* _DATA LISTING_:
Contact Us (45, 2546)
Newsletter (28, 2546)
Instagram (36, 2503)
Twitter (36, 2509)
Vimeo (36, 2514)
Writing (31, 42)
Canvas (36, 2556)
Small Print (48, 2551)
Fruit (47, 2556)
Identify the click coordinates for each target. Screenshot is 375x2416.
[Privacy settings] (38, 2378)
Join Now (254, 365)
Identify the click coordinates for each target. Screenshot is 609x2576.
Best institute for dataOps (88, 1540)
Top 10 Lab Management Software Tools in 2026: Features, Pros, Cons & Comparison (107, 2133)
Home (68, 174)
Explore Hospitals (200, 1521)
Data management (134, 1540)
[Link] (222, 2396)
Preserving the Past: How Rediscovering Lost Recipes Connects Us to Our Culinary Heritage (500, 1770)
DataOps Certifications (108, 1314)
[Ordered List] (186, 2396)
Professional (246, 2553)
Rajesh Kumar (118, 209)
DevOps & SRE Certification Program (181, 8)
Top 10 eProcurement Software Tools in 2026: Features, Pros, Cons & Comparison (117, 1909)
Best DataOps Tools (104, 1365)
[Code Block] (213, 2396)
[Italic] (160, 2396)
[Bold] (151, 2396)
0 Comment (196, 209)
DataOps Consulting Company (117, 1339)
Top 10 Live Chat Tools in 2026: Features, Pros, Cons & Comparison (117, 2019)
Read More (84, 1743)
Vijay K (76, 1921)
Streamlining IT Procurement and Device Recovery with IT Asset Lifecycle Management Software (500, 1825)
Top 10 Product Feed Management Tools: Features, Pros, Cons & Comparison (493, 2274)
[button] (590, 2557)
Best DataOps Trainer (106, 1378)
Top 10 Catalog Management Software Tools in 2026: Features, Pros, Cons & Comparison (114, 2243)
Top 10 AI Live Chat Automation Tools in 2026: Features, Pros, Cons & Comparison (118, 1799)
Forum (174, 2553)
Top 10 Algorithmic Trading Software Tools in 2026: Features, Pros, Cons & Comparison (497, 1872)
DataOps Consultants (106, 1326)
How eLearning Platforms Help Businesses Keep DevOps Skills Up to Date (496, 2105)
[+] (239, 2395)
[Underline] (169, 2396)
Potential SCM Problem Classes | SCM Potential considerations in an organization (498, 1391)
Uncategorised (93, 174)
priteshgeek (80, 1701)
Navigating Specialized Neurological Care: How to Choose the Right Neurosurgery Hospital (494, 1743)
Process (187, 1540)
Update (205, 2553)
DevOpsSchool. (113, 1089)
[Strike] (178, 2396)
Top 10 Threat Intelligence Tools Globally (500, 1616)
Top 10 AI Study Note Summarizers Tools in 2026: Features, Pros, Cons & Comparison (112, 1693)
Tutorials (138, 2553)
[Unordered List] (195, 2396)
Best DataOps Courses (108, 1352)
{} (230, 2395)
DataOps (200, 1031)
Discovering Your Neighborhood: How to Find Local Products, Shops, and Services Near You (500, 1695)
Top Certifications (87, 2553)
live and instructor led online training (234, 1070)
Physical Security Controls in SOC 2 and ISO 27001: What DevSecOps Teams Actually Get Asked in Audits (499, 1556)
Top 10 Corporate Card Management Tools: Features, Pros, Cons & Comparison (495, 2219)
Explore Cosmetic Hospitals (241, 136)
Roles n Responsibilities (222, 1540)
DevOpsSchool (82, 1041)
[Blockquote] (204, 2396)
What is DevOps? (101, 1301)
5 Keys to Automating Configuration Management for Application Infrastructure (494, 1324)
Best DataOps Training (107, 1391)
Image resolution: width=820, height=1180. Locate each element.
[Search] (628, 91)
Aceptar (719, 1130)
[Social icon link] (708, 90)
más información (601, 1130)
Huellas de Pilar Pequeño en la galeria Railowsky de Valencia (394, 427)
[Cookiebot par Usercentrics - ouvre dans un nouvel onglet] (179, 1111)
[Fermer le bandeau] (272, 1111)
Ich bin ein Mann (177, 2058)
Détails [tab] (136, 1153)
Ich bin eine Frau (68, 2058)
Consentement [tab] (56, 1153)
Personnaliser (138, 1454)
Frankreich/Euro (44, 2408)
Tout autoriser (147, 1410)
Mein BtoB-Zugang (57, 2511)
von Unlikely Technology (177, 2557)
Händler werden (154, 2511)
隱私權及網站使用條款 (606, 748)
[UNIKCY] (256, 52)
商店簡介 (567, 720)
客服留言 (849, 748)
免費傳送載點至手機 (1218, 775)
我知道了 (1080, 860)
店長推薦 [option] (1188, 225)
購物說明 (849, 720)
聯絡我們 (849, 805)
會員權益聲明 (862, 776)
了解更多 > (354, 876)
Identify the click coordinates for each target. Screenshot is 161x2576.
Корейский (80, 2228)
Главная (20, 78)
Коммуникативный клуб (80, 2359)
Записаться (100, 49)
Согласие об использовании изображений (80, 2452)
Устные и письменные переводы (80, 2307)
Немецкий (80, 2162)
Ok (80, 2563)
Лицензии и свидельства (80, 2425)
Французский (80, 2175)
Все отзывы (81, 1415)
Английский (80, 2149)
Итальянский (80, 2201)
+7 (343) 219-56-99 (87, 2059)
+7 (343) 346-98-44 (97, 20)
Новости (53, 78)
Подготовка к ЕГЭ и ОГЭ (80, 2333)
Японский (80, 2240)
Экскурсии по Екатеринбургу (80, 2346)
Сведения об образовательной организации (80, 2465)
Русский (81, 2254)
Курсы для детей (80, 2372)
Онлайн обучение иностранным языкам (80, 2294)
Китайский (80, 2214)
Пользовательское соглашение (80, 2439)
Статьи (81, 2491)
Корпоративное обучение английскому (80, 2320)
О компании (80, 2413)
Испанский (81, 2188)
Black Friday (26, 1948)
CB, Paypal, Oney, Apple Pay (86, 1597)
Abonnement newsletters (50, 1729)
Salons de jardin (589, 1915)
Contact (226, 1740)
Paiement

* _WHAT THE EXERCISE ASKS_: Each record above has to be retyped exactly, with nothing left out.

* _RESULT_:
Contact Us (45, 2546)
Newsletter (28, 2546)
Instagram (36, 2503)
Twitter (36, 2509)
Vimeo (36, 2514)
Writing (31, 42)
Canvas (36, 2556)
Small Print (48, 2551)
Fruit (47, 2556)
Identify the click coordinates for each target. Screenshot is 375x2416.
[Privacy settings] (38, 2378)
Join Now (254, 365)
Identify the click coordinates for each target. Screenshot is 609x2576.
Best institute for dataOps (88, 1540)
Top 10 Lab Management Software Tools in 2026: Features, Pros, Cons & Comparison (107, 2133)
Home (68, 174)
Explore Hospitals (200, 1521)
Data management (134, 1540)
[Link] (222, 2396)
Preserving the Past: How Rediscovering Lost Recipes Connects Us to Our Culinary Heritage (500, 1770)
DataOps Certifications (108, 1314)
[Ordered List] (186, 2396)
Professional (246, 2553)
Rajesh Kumar (118, 209)
DevOps & SRE Certification Program (181, 8)
Top 10 eProcurement Software Tools in 2026: Features, Pros, Cons & Comparison (117, 1909)
Best DataOps Tools (104, 1365)
[Code Block] (213, 2396)
[Italic] (160, 2396)
[Bold] (151, 2396)
0 Comment (196, 209)
DataOps Consulting Company (117, 1339)
Top 10 Live Chat Tools in 2026: Features, Pros, Cons & Comparison (117, 2019)
Read More (84, 1743)
Vijay K (76, 1921)
Streamlining IT Procurement and Device Recovery with IT Asset Lifecycle Management Software (500, 1825)
Top 10 Product Feed Management Tools: Features, Pros, Cons & Comparison (493, 2274)
[button] (590, 2557)
Best DataOps Trainer (106, 1378)
Top 10 Catalog Management Software Tools in 2026: Features, Pros, Cons & Comparison (114, 2243)
Top 10 AI Live Chat Automation Tools in 2026: Features, Pros, Cons & Comparison (118, 1799)
Forum (174, 2553)
Top 10 Algorithmic Trading Software Tools in 2026: Features, Pros, Cons & Comparison (497, 1872)
DataOps Consultants (106, 1326)
How eLearning Platforms Help Businesses Keep DevOps Skills Up to Date (496, 2105)
[+] (239, 2395)
[Underline] (169, 2396)
Potential SCM Problem Classes | SCM Potential considerations in an organization (498, 1391)
Uncategorised (93, 174)
priteshgeek (80, 1701)
Navigating Specialized Neurological Care: How to Choose the Right Neurosurgery Hospital (494, 1743)
Process (187, 1540)
Update (205, 2553)
DevOpsSchool. (113, 1089)
[Strike] (178, 2396)
Top 10 Threat Intelligence Tools Globally (500, 1616)
Top 10 AI Study Note Summarizers Tools in 2026: Features, Pros, Cons & Comparison (112, 1693)
Tutorials (138, 2553)
[Unordered List] (195, 2396)
Best DataOps Courses (108, 1352)
{} (230, 2395)
DataOps (200, 1031)
Discovering Your Neighborhood: How to Find Local Products, Shops, and Services Near You (500, 1695)
Top Certifications (87, 2553)
live and instructor led online training (234, 1070)
Physical Security Controls in SOC 2 and ISO 27001: What DevSecOps Teams Actually Get Asked in Audits (499, 1556)
Top 10 Corporate Card Management Tools: Features, Pros, Cons & Comparison (495, 2219)
Explore Cosmetic Hospitals (241, 136)
Roles n Responsibilities (222, 1540)
DevOpsSchool (82, 1041)
[Blockquote] (204, 2396)
What is DevOps? (101, 1301)
5 Keys to Automating Configuration Management for Application Infrastructure (494, 1324)
Best DataOps Training (107, 1391)
Image resolution: width=820, height=1180. Locate each element.
[Search] (628, 91)
Aceptar (719, 1130)
[Social icon link] (708, 90)
más información (601, 1130)
Huellas de Pilar Pequeño en la galeria Railowsky de Valencia (394, 427)
[Cookiebot par Usercentrics - ouvre dans un nouvel onglet] (179, 1111)
[Fermer le bandeau] (272, 1111)
Ich bin ein Mann (177, 2058)
Détails [tab] (136, 1153)
Ich bin eine Frau (68, 2058)
Consentement [tab] (56, 1153)
Personnaliser (138, 1454)
Frankreich/Euro (44, 2408)
Tout autoriser (147, 1410)
Mein BtoB-Zugang (57, 2511)
von Unlikely Technology (177, 2557)
Händler werden (154, 2511)
隱私權及網站使用條款 (606, 748)
[UNIKCY] (256, 52)
商店簡介 (567, 720)
客服留言 (849, 748)
免費傳送載點至手機 (1218, 775)
我知道了 (1080, 860)
店長推薦 [option] (1188, 225)
購物說明 (849, 720)
聯絡我們 (849, 805)
會員權益聲明 (862, 776)
了解更多 > (354, 876)
Identify the click coordinates for each target. Screenshot is 161x2576.
Корейский (80, 2228)
Главная (20, 78)
Коммуникативный клуб (80, 2359)
Записаться (100, 49)
Согласие об использовании изображений (80, 2452)
Устные и письменные переводы (80, 2307)
Немецкий (80, 2162)
Ok (80, 2563)
Лицензии и свидельства (80, 2425)
Французский (80, 2175)
Все отзывы (81, 1415)
Английский (80, 2149)
Итальянский (80, 2201)
+7 (343) 219-56-99 (87, 2059)
+7 (343) 346-98-44 (97, 20)
Новости (53, 78)
Подготовка к ЕГЭ и ОГЭ (80, 2333)
Японский (80, 2240)
Экскурсии по Екатеринбургу (80, 2346)
Сведения об образовательной организации (80, 2465)
Русский (81, 2254)
Курсы для детей (80, 2372)
Онлайн обучение иностранным языкам (80, 2294)
Китайский (80, 2214)
Пользовательское соглашение (80, 2439)
Статьи (81, 2491)
Корпоративное обучение английскому (80, 2320)
О компании (80, 2413)
Испанский (81, 2188)
Black Friday (26, 1948)
CB, Paypal, Oney, Apple Pay (86, 1597)
Abonnement newsletters (50, 1729)
Salons de jardin (589, 1915)
Contact (226, 1740)
Paiement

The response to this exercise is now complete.